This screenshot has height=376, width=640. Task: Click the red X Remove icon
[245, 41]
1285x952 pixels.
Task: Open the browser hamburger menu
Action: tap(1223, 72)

WORK TO BE COMPLETED:
Exact reproduction of the entire listing is required.

TASK ANSWER:
This screenshot has height=376, width=640. Task: Click the red X Remove icon
[245, 41]
1285x952 pixels.
Task: Open the browser hamburger menu
Action: tap(1223, 72)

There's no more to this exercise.